## Tasks
1 > Repeat everything in the article on Chaffetz and airport body scanners from "The attempted terrorist" down to "invasion of privacy.".
2 > Pick up the article on Chaffetz and airport body scanners where it ends, and write the next part.

Chaffetz Still Wants Full-Body Scanner Ban


The attempted terrorist attack on an international flight to Detroit on Christmas Day could have implications for Utah Congressman Jason Chaffetz’s bill banning full-body scans at airport security checkpoints for domestic passengers. Some believe the technology could have detected the explosives used in Friday’s failed attack. He claims the scanners produce images akin to pornography and are an invasion of privacy.

“I think that’s the challenge for our society, and there is no simple, easy answer: How do you find that right balance between protecting your personal privacy and yet the need to secure, say, an airplane,” Chaffetz says. “And I think there is technology out there to secure that airplane, but also be less invasive.”

Chaffetz says his bill bans full-body scans as a mandatory, primary security measure. He says they should be used as a secondary measure for suspected terrorists and suspicious travelers, including the Nigerian man implicated in last week’s attack. For everyone else, he believes bomb sniffing dogs or heat sensors are more appropriate.

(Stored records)
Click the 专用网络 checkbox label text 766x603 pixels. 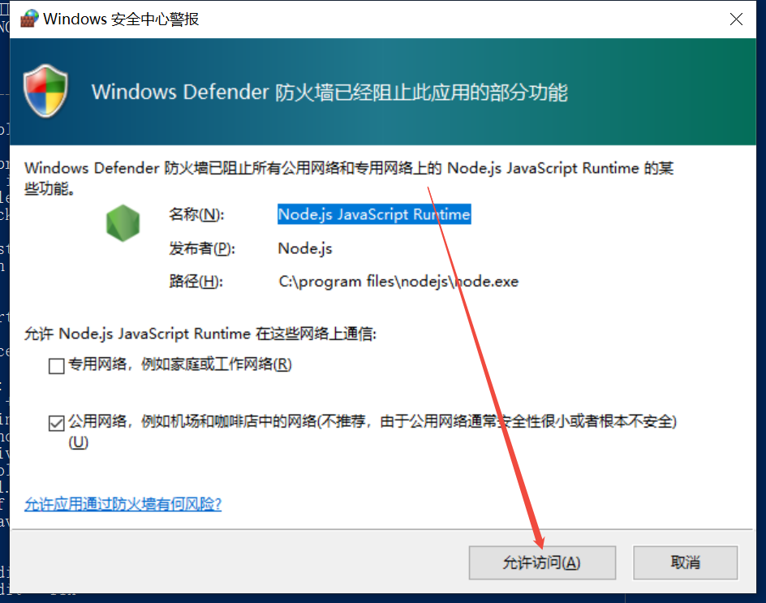[180, 364]
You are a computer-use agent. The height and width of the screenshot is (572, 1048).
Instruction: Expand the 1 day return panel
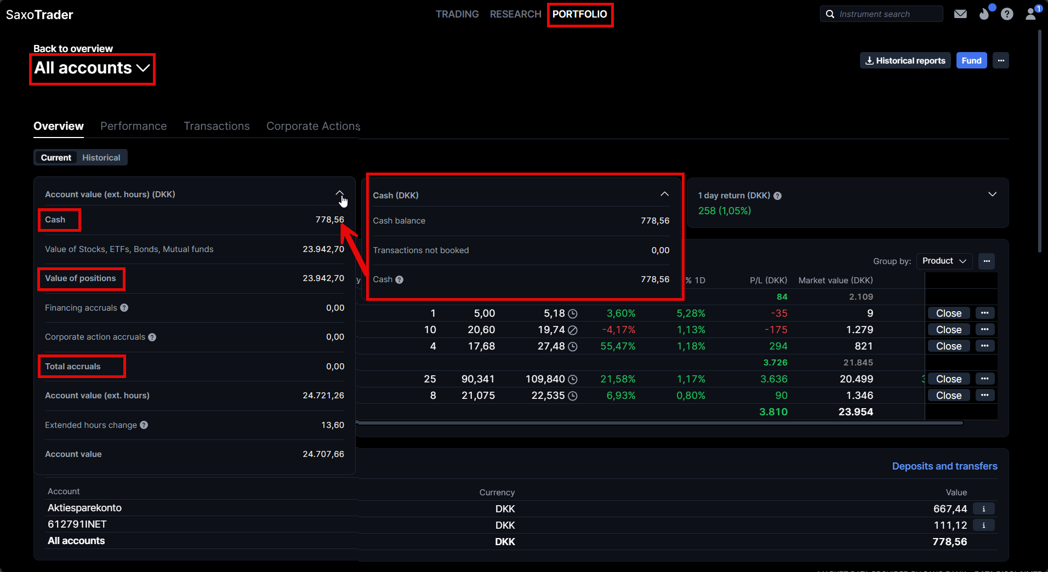[x=992, y=195]
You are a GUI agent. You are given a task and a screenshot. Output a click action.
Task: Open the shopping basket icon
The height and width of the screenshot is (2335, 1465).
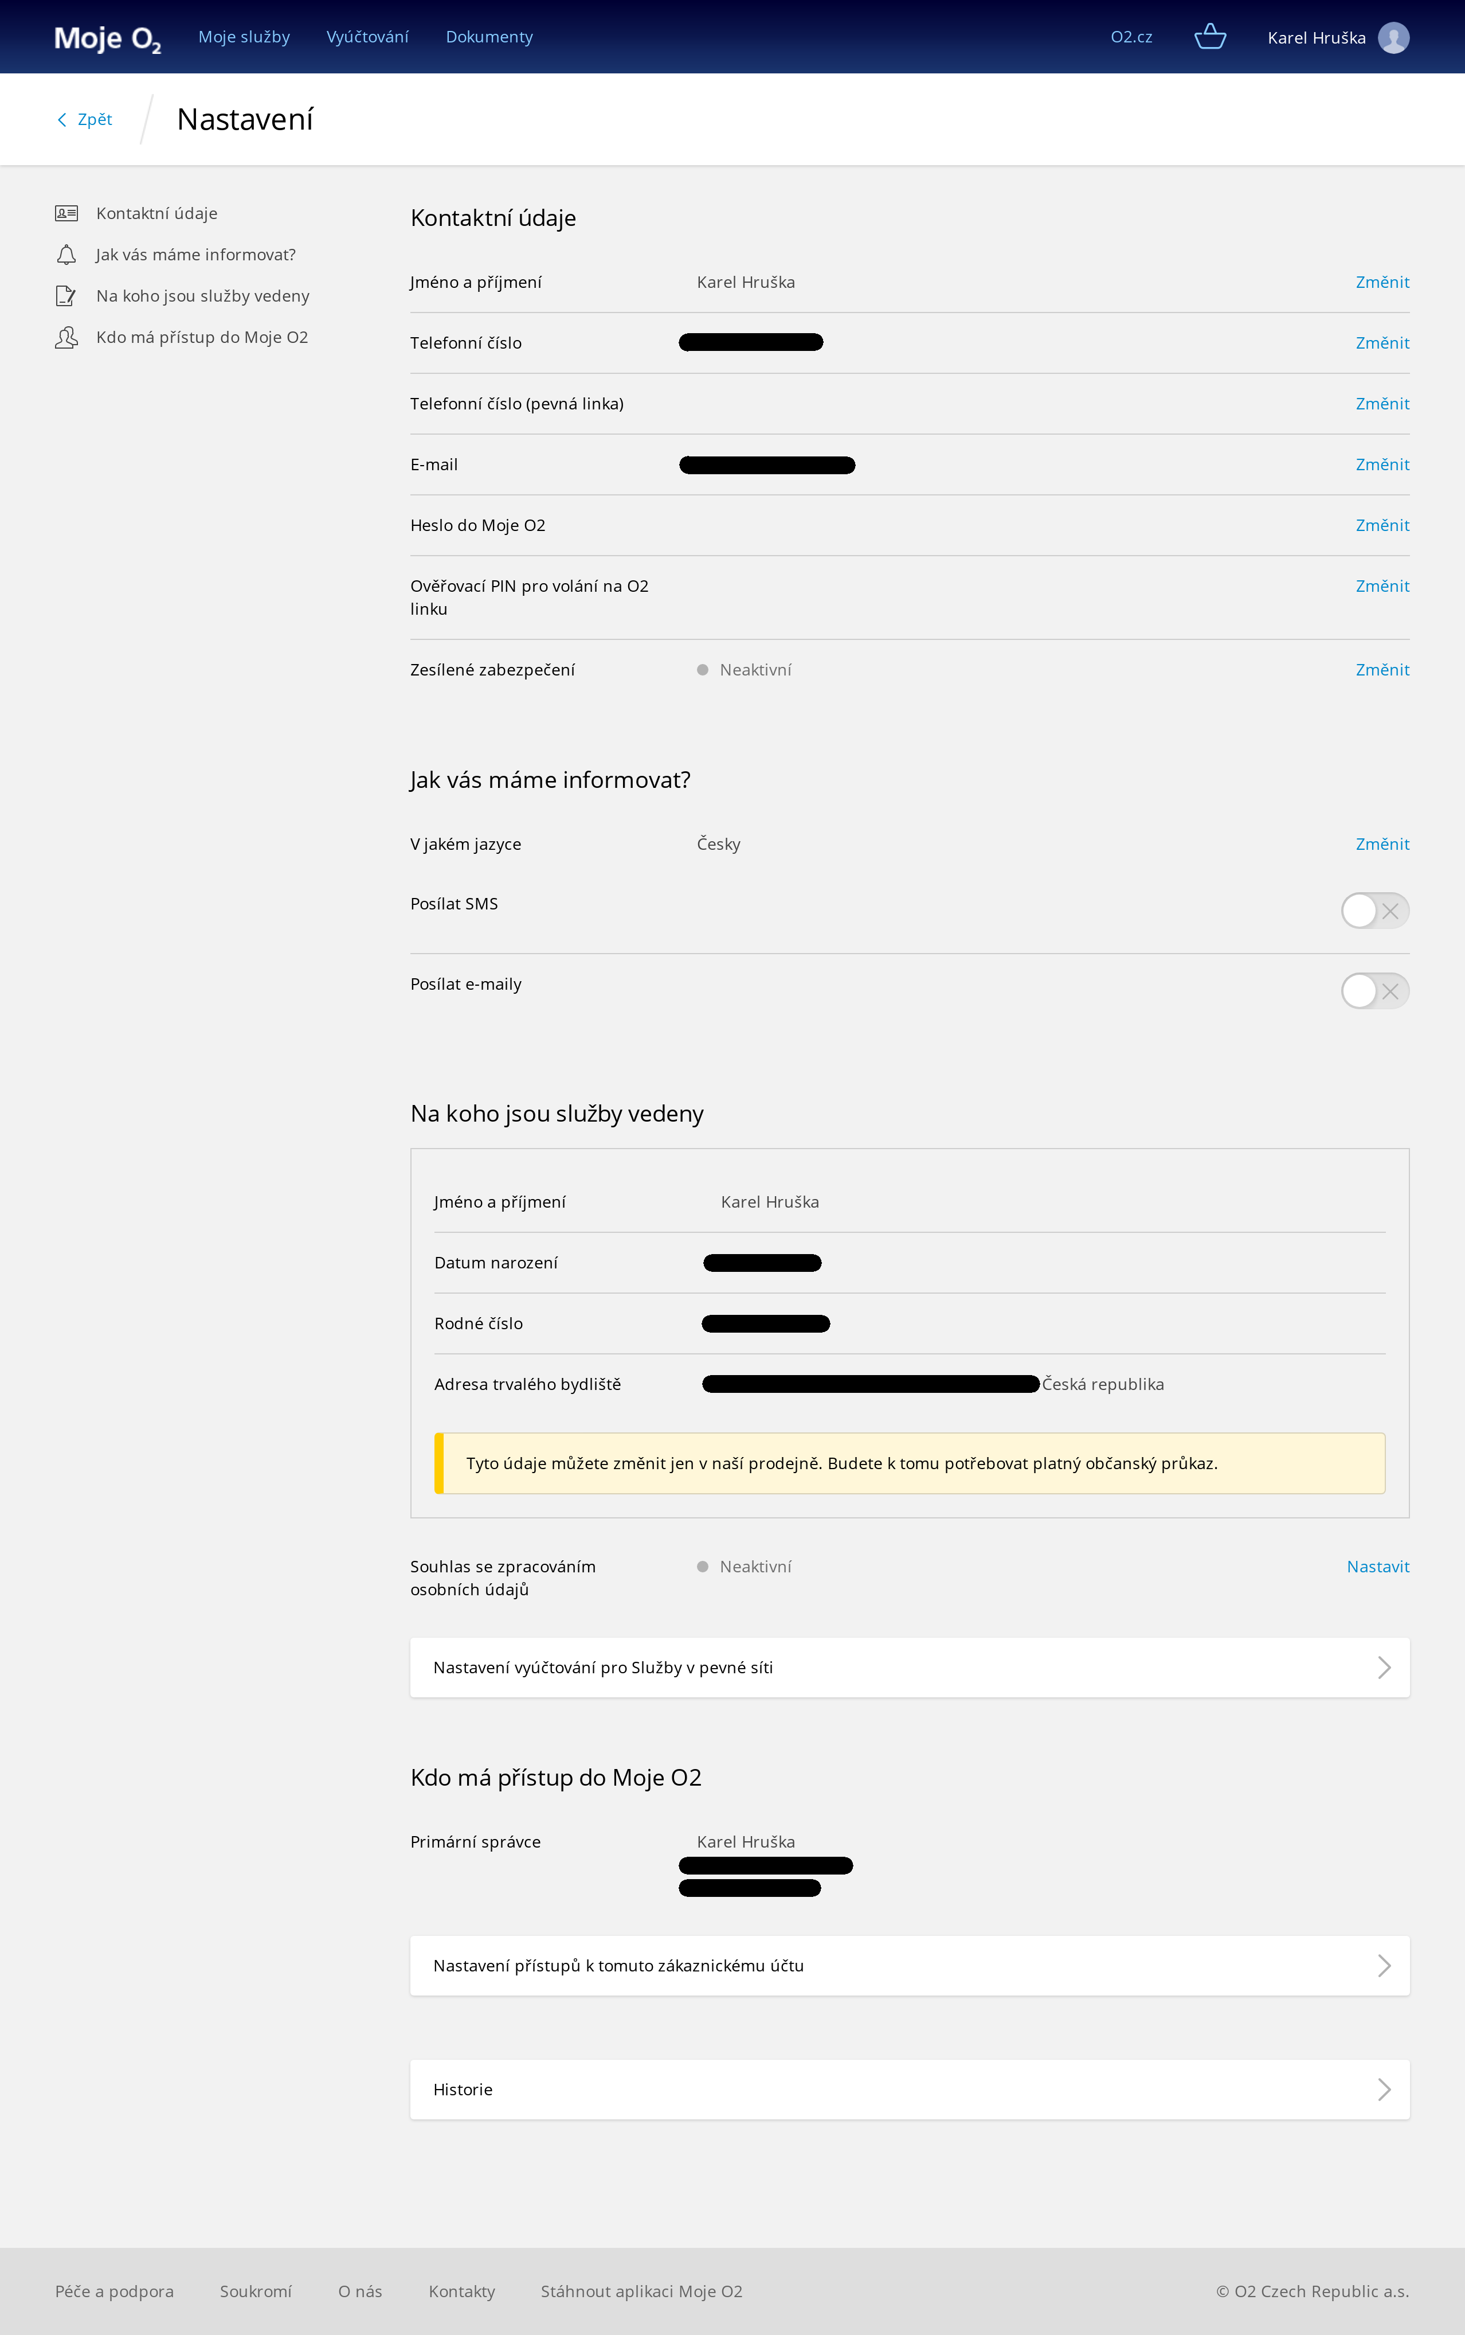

## Solved tasks
1 >
The attempted terrorist attack on an international flight to Detroit on Christmas Day could have implications for Utah Congressman Jason Chaffetz’s bill banning full-body scans at airport security checkpoints for domestic passengers. Some believe the technology could have detected the explosives used in Friday’s failed attack. He claims the scanners produce images akin to pornography and are an invasion of privacy.

2 >
Chaffetz says the recent attack could derail his bill’s passage in the Senate.

“You know it passed in the House with overwhelming support on both sides of the aisle, but you know I think the Senate will be very reluctant. And I understand why,” Chaffetz says. “Again, what I want people to understand is: It doesn’t ban whole body imaging; it just bans it as mandatory primary screening. They can use it as secondary screening.”

He adds that his bill would only apply to domestic travel, not for international flights like the one involved in Friday’s attack.